ACTIVITY
Make an exact copy of the records, with the images left out.

Stored data
·····
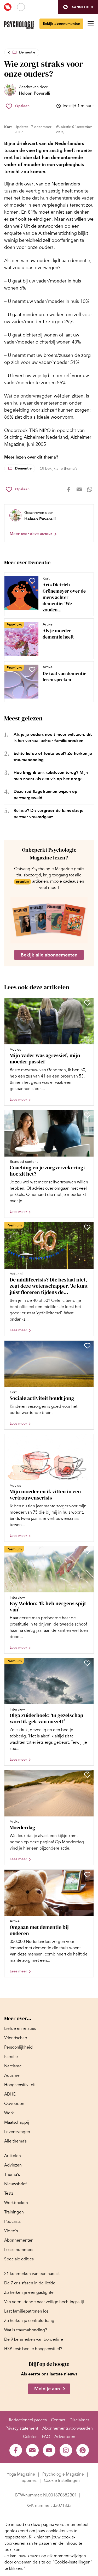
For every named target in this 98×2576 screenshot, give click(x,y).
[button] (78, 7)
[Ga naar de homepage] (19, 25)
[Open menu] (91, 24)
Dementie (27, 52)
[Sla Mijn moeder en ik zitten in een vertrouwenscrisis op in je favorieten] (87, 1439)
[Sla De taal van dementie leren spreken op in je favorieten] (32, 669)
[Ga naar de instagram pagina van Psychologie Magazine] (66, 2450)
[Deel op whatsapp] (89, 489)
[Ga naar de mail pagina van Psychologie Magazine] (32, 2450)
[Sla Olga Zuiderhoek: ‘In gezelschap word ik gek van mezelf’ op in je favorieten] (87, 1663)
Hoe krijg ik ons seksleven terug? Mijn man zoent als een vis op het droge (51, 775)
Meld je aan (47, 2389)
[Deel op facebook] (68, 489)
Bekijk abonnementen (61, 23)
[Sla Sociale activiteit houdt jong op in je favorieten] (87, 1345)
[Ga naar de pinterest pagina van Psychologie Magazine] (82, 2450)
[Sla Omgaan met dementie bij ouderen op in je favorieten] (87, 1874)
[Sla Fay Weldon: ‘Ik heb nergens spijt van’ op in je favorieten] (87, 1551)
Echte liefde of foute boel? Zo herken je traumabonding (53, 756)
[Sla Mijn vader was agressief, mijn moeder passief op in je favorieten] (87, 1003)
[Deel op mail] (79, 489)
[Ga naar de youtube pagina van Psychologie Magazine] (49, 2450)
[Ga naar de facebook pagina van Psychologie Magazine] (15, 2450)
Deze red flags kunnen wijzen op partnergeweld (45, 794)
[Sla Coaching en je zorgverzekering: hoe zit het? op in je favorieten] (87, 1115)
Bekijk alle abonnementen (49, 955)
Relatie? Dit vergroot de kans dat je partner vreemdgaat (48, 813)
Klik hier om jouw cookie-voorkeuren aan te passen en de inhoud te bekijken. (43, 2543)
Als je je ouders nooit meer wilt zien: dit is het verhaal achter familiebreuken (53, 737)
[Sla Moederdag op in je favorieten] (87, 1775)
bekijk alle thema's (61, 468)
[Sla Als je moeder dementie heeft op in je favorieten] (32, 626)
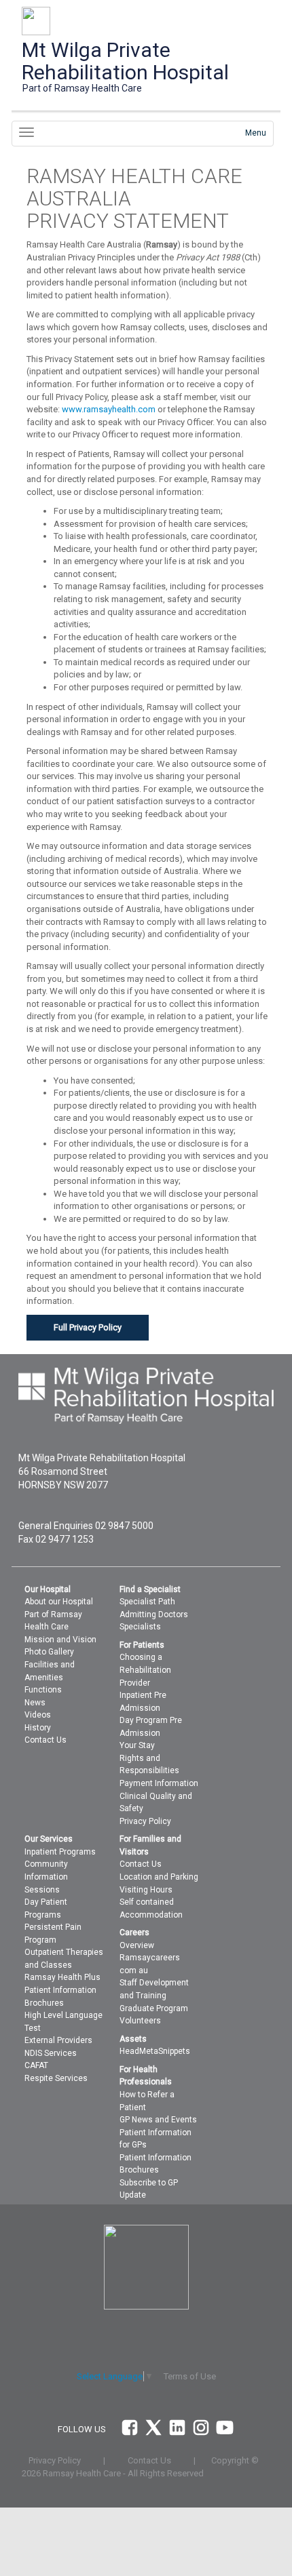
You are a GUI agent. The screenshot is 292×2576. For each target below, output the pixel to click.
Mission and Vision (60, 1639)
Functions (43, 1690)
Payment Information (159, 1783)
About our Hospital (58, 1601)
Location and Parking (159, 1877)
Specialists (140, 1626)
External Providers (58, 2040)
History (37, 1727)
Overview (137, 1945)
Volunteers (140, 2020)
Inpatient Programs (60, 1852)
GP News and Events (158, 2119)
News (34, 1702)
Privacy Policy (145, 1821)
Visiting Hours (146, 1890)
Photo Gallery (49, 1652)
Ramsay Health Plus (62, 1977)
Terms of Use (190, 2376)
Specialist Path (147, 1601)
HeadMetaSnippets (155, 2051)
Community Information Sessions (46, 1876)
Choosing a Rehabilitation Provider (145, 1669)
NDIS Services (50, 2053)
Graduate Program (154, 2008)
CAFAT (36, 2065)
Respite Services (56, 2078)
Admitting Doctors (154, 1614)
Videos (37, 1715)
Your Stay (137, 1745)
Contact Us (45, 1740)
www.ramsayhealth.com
·····
TASK SOLUTION
For every named target in this 98×2576 screenshot, give click(x,y).
[button] (78, 7)
[Ga naar de homepage] (19, 25)
[Open menu] (91, 24)
Dementie (27, 52)
[Sla Mijn moeder en ik zitten in een vertrouwenscrisis op in je favorieten] (87, 1439)
[Sla De taal van dementie leren spreken op in je favorieten] (32, 669)
[Ga naar de instagram pagina van Psychologie Magazine] (66, 2450)
[Deel op whatsapp] (89, 489)
[Ga naar de mail pagina van Psychologie Magazine] (32, 2450)
[Sla Olga Zuiderhoek: ‘In gezelschap word ik gek van mezelf’ op in je favorieten] (87, 1663)
Hoe krijg ik ons seksleven terug? Mijn man zoent als een vis op het droge (51, 775)
Meld je aan (47, 2389)
[Deel op facebook] (68, 489)
Bekijk abonnementen (61, 23)
[Sla Sociale activiteit houdt jong op in je favorieten] (87, 1345)
[Ga naar de pinterest pagina van Psychologie Magazine] (82, 2450)
[Sla Omgaan met dementie bij ouderen op in je favorieten] (87, 1874)
[Sla Fay Weldon: ‘Ik heb nergens spijt van’ op in je favorieten] (87, 1551)
Echte liefde of foute boel? Zo herken je traumabonding (53, 756)
[Sla Mijn vader was agressief, mijn moeder passief op in je favorieten] (87, 1003)
[Deel op mail] (79, 489)
[Ga naar de youtube pagina van Psychologie Magazine] (49, 2450)
[Ga naar de facebook pagina van Psychologie Magazine] (15, 2450)
Deze red flags kunnen wijzen op partnergeweld (45, 794)
[Sla Coaching en je zorgverzekering: hoe zit het? op in je favorieten] (87, 1115)
Bekijk alle abonnementen (49, 955)
Relatie? Dit vergroot de kans dat je partner vreemdgaat (48, 813)
Klik hier om jouw cookie-voorkeuren aan te passen en de inhoud te bekijken. (43, 2543)
Als je je ouders nooit meer wilt zien: dit is het verhaal achter familiebreuken (53, 737)
[Sla Moederdag op in je favorieten] (87, 1775)
bekijk alle thema's (61, 468)
[Sla Als je moeder dementie heeft op in je favorieten] (32, 626)
You are a GUI agent. The screenshot is 292×2576. For each target below, output the pixel to click.
Mission and Vision (60, 1639)
Functions (43, 1690)
Payment Information (159, 1783)
About our Hospital (58, 1601)
Location and Parking (159, 1877)
Specialists (140, 1626)
External Providers (58, 2040)
History (37, 1727)
Overview (137, 1945)
Volunteers (140, 2020)
Inpatient Programs (60, 1852)
GP News and Events (158, 2119)
News (34, 1702)
Privacy Policy (145, 1821)
Visiting Hours (146, 1890)
Photo Gallery (49, 1652)
Ramsay Health Plus (62, 1977)
Terms of Use (190, 2376)
Specialist Path (147, 1601)
HeadMetaSnippets (155, 2051)
Community Information Sessions (46, 1876)
Choosing a Rehabilitation Provider (145, 1669)
NDIS Services (50, 2053)
Graduate Program (154, 2008)
CAFAT (36, 2065)
Respite Services (56, 2078)
Admitting Doctors (154, 1614)
Videos (37, 1715)
Your Stay (137, 1745)
Contact Us (45, 1740)
www.ramsayhealth.com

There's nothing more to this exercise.